Activity
Every line of the material must appear in the answer exactly as it does here.
#### Records shown ####
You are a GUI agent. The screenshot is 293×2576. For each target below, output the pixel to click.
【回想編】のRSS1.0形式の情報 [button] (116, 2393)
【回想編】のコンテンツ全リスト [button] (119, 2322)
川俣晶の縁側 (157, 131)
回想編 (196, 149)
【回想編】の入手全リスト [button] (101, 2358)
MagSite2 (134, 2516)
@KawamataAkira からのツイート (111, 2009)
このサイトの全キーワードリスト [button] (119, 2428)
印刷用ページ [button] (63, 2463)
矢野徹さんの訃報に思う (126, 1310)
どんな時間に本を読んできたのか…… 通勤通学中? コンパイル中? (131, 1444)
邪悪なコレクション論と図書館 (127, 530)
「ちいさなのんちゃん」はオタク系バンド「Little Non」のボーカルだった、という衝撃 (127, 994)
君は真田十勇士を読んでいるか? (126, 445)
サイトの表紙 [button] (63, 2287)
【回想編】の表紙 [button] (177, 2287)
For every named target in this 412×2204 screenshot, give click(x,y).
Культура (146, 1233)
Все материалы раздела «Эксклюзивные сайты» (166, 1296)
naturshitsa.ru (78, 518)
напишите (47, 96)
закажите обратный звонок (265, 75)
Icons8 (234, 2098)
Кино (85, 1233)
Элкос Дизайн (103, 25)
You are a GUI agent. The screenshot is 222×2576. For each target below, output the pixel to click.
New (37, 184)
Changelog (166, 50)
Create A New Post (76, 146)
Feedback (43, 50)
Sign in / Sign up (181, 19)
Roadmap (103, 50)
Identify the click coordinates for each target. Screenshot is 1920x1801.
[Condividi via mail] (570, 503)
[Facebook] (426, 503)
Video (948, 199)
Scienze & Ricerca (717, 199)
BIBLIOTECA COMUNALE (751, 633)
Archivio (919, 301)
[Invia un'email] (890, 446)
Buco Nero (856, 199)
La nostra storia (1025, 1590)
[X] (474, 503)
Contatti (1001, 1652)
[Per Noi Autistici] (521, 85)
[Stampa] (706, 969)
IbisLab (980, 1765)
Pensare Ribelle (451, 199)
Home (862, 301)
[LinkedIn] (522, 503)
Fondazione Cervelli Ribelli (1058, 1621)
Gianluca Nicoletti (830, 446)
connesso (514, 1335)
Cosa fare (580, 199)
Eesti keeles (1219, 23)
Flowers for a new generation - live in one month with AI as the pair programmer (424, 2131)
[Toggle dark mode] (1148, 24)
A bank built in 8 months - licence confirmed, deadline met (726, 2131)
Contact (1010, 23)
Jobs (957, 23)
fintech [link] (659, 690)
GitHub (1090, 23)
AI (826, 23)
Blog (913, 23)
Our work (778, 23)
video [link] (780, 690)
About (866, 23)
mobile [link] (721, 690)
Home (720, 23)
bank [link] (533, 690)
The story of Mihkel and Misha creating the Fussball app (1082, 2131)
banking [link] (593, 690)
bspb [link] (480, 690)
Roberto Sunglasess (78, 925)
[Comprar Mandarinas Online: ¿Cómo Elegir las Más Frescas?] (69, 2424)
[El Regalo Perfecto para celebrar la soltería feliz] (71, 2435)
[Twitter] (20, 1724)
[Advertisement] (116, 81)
####
Solution to the problem
You are a GUI agent. The screenshot is 293×2576. For each target below, output the pixel to click.
【回想編】のRSS1.0形式の情報 [button] (116, 2393)
【回想編】のコンテンツ全リスト [button] (119, 2322)
川俣晶の縁側 (157, 131)
回想編 (196, 149)
【回想編】の入手全リスト [button] (101, 2358)
MagSite2 (134, 2516)
@KawamataAkira からのツイート (111, 2009)
このサイトの全キーワードリスト [button] (119, 2428)
印刷用ページ [button] (63, 2463)
矢野徹さんの訃報に思う (126, 1310)
どんな時間に本を読んできたのか…… 通勤通学中? コンパイル中? (131, 1444)
邪悪なコレクション論と図書館 (127, 530)
「ちいさなのんちゃん」はオタク系バンド「Little Non」のボーカルだった、という衝撃 (127, 994)
君は真田十勇士を読んでいるか? (126, 445)
サイトの表紙 [button] (63, 2287)
【回想編】の表紙 [button] (177, 2287)
For every named target in this 412×2204 screenshot, give click(x,y).
Культура (146, 1233)
Все материалы раздела «Эксклюзивные сайты» (166, 1296)
naturshitsa.ru (78, 518)
напишите (47, 96)
закажите обратный звонок (265, 75)
Icons8 (234, 2098)
Кино (85, 1233)
Элкос Дизайн (103, 25)
You are a GUI agent. The screenshot is 222×2576. For each target below, output the pixel to click.
New (37, 184)
Changelog (166, 50)
Create A New Post (76, 146)
Feedback (43, 50)
Sign in / Sign up (181, 19)
Roadmap (103, 50)
Identify the click coordinates for each target. Screenshot is 1920x1801.
[Condividi via mail] (570, 503)
[Facebook] (426, 503)
Video (948, 199)
Scienze & Ricerca (717, 199)
BIBLIOTECA COMUNALE (751, 633)
Archivio (919, 301)
[Invia un'email] (890, 446)
Buco Nero (856, 199)
La nostra storia (1025, 1590)
[X] (474, 503)
Contatti (1001, 1652)
[Per Noi Autistici] (521, 85)
[Stampa] (706, 969)
IbisLab (980, 1765)
Pensare Ribelle (451, 199)
Home (862, 301)
[LinkedIn] (522, 503)
Fondazione Cervelli Ribelli (1058, 1621)
Gianluca Nicoletti (830, 446)
connesso (514, 1335)
Cosa fare (580, 199)
Eesti keeles (1219, 23)
Flowers for a new generation - live in one month with AI as the pair programmer (424, 2131)
[Toggle dark mode] (1148, 24)
A bank built in 8 months - licence confirmed, deadline met (726, 2131)
Contact (1010, 23)
Jobs (957, 23)
fintech [link] (659, 690)
GitHub (1090, 23)
AI (826, 23)
Blog (913, 23)
Our work (778, 23)
video [link] (780, 690)
About (866, 23)
mobile [link] (721, 690)
Home (720, 23)
bank [link] (533, 690)
The story of Mihkel and Misha creating the Fussball app (1082, 2131)
banking [link] (593, 690)
bspb [link] (480, 690)
Roberto Sunglasess (78, 925)
[Comprar Mandarinas Online: ¿Cómo Elegir las Más Frescas?] (69, 2424)
[El Regalo Perfecto para celebrar la soltería feliz] (71, 2435)
[Twitter] (20, 1724)
[Advertisement] (116, 81)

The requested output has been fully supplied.